9. Functional fault models Consider a multiplexer. One can derive the following functional fault model for it. ◦ A 0 and a 1 cannot be selected on each input line. ◦ When an input is being selected, another input gets selected instead of or in addition to the correct input. Another type of functional fault model assumes that the truth table of the functional block can change in an arbitrary way. This usually leads to exhaustive testing, where, for example, for an n- input combinational circuit, all the 2n vectors need to be applied.

10. Structural fault models It assume that the structure of the circuit is known. Faults under these fault models affect the interconnections in this structure. The most well known fault model under this category is the single stuck-at fault model. This is the most widely used fault model in the industry. Detection of all single stuck-at faults results in the detection of a majority(80-85%) of realistic physical defects

11. Structural fault models The stuck-at fault (SAF) model is directly derived from these requirements. A line is said to be stuck-at 0 (SA0) or stuck-at 1 (SA1) if the line remains fixed at a low or high voltage level, respectively (assuming positive logic). If SAFs are simultaneously present on more than one line in the circuit, the faults are said to belong to the multiple SAF model.

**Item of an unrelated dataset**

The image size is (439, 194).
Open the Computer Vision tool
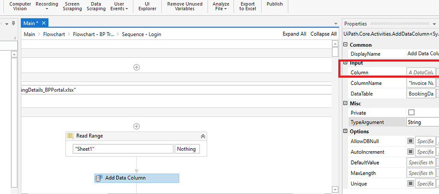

12. Switch-level fault models Switch-level fault models are defined at the transistor level. The most prominent fault models in this category are the stuck-open and stuck-on fault models. ◦ If a transistor is permanently non-conducting due to a fault, it is considered to be stuck-open. ◦ Similarly, if a transistor is permanently conducting, it is considered to be stuck-on. These fault models are specially suited for the CMOS technology.

13. Geometric fault models It assume that the layout of the chip is known. For example, knowledge of line widths, inter- line and inter-component distances, and device geometries are used to develop these fault models. The bridging fault model thus developed leads to accurate detection of realistic defects. With shrinking geometries of very large scale integrated (VLSI) chips, this fault model will become increasingly important.

14. Geometric fault models Bridging fault models can also be defined at the structural or switch levels. For non-CMOS technologies, a Bridging Fault between two lines is assumed to result in an AND or OR function being realized on the two lines. These kinds of faults are referred to as wired-AND and wired-OR, respectively

15. Delay fault models Instead of affecting the logical behavior of the circuit, a fault may affect its temporal behavior only; such faults are called delay faults (DFs). Two types of DF models are usually used: ◦ The gate delay fault model: a circuit is said to have a gate delay fault (GDF) in some gate if an input or output of the gate has a lumped DF manifested as a slow 0 → 1 or 1 → 0 transition. ◦ The path delay fault model: a circuit is said to have a path delay fault (PDF) if there exists a path from a primary input to a primary output in it which is slow to propagate a 0 → 1 or 1 → 0 transition from its input to its output.